__Selected excerpt__:
***

NINDS Launches Parkinson’s Biomarker Project

This week, the National Institute of Neurological Disorders and Stroke (NINDS) announced a critical new initiative to find Parkinson’s biomarkers, or specific measureable traits used to measure the progress of a disease. No such biomarker for PD currently exists, and finding one would go a long way toward developing new disease-modifying treatments.

While The Michael J. Fox Foundation (MJFF) is not directly affiliated with this project, called the Parkinson’s Disease Biomarkers Program (PDBP), this is an important effort that complements some of the work that we are doing.

Here’s how:

The NINDS program focuses funding on biomarker discovery projects — those grants where a researcher tests a specific early stage hypothesis into what could potentially become a biomarker for PD. The program is looking for biomarkers that might serve to both diagnose the disease, and that could help to measure how effective a potential drug is in future Parkinson’s clinical trials.     

MJFF’s major investments into biomarker research, on the other hand, focus primarily on the Parkinson’s Progression Markers Initiative — a large-scale longitudinal study co-funded by various partners from the pharmaceutical industry, designed specifically to validate existing biomarker leads for use in clinical trials testing disease-modifying drugs. Thanks to PPMI’s open-source research model, biosamples and clinical data are being made available to the research community in real time. Already, nearly 40,000 data downloads of PPMI data have been made by scientists across the world. 

A third project, called BioFIND, represents an MJFF/ NINDS collaboration which is similar to the PDBP, in that is designed mainly to identify potential biomarker leads. The hope is that discoveries made in BioFIND would enter seamlessly into PPMI, thereby keeping this initiative’s biomarker pipeline fresh, and moving forward. 

It’s good news that the Parkinson’s community now has all three of these efforts at work to help us get to that all-important goal — a biomarker for Parkinson’s disease.

***

__Information supplied__:
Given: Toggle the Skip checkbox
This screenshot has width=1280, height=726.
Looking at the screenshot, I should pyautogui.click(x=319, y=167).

***

__What you have to do__:
Answer these from the Parkinson's biomarker article:
(a) What is the NINDS project called?
(b) About how many downloads of PPMI data have scientists made?
(c) Which two organizations collaborate on BioFIND?
The lines have no connection to the text.

__Output below__:
(a) The Parkinson's Disease Biomarkers Program (PDBP)
(b) Nearly 40,000
(c) MJFF and NINDS